Dietro il disordinato vagabondare di Jimmy riecheggia la ricerca dell’autenticità di Vollmann, “scrittore dell’ovvio” con l’esigenza di carpire la verità nel grottesco che anima la San Francisco degli anni ’90. Ascoltiamo assorti le peregrinazioni di Jimmy/Bill, crude e deumanizzate come crudo e deumanizzante è il sottobosco che anima la città quando cala la notte.

Un vagabondaggio “sul campo” corredato da un ricco apparato di testimonianze al termine del libro, redatto in prima persona dallo scrittore sotto forma di schematici appunti in equilibrio tra l’analitico e l’aneddotico.
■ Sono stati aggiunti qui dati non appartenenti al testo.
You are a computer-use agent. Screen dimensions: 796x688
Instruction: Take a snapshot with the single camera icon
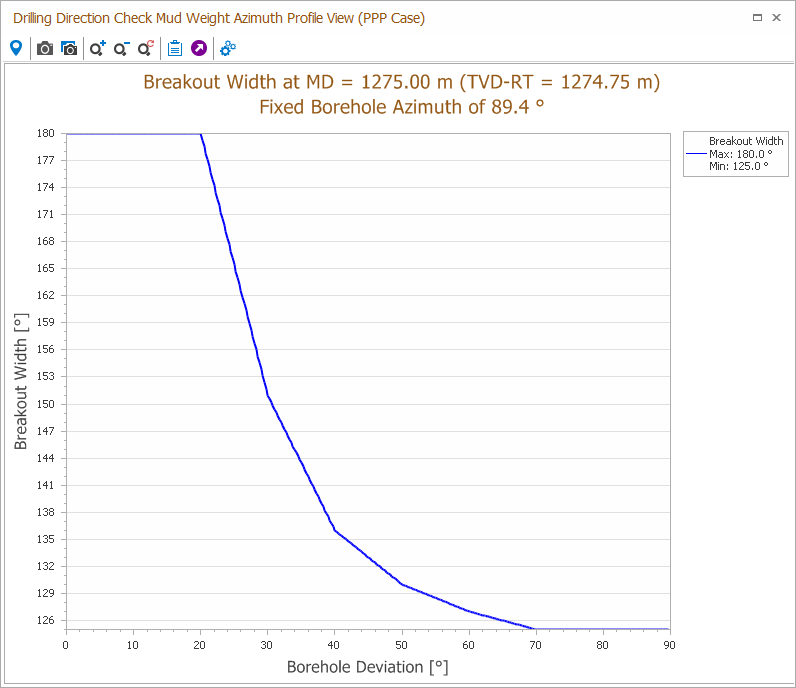pyautogui.click(x=45, y=48)
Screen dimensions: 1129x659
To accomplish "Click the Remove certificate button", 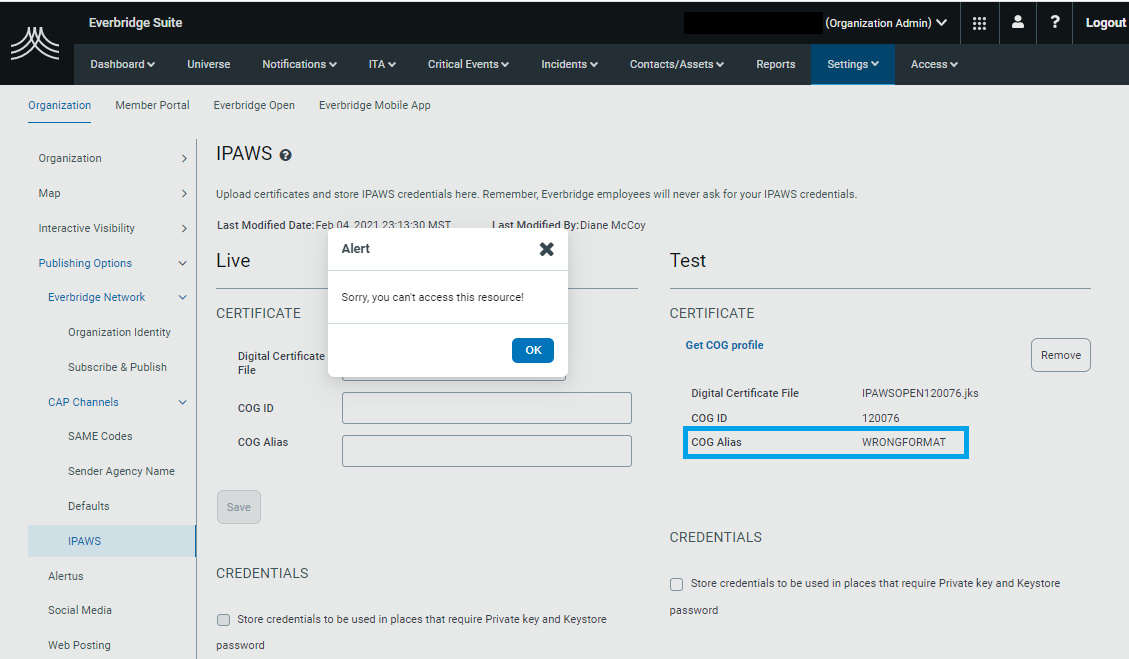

Ogni storia è incastonata in uno schema atto a definirne le caratteristiche ricorrenti, a ritrarre nella maniera più rigorosa possibile il macrogruppo senza tralasciare la grande componente emotiva presente. In Vollmann, l’osservazione empirica si unisce all’ordinata catalogazione, la mise-en-scène si anima e prende vita grazie a una romanticizzazione del “dato” capace di creare personaggi tridimensionali, palpabili, umani.

La scrittura riflette tale presupposto grazie a un linguaggio metaforico, creativo e a tratti poetico nella definizione dei sordidi scenari. Da metafore ossimoriche, tra cui una sala d’aspetto per pazienti affetti da malattie veneree ritratta come platea cinematografica (coniugando dunque malattia e piacere, sofferenza e intrattenimento) a ricche rappresentazioni del contesto cittadino: “Le macchine procedevano lente lungo la strada con i loro grandi occhi rossi accesi, il vento gelido voltava le pagine di un quotidiano abbandonato sul marciapiede (l’aria era infatti una lettrice vorace di notizie fresche di stampa) e la tracolla della borsetta (in cui teneva il suo piccolo revolver automatico)”.

Un florilegio stilistico e linguistico che ruota attorno a un fermo perno narrativo: ogni puttana è Gloria. Dalla rappresentazione delle “profughe di gloria”, impantanate in un presente claustrofobico a causa di un’infanzia traumatica, all’incessante moto di un uomo che ricerca la verità nei particolari, la tanto anelata pace nella guerra che anima i suoi giorni.

Una ricerca della verità – dell’ovvietà della vita – che anima anche lo stesso Vollmann, da sempre indagatore degli anfratti umani più oscuri: prostituzione, povertà, violenza e guerra, su tutti. Una ricerca che si muove tra realtà e sogno, tra reportage e fiction, alla scoperta di angoli di mondo in cerca di voce.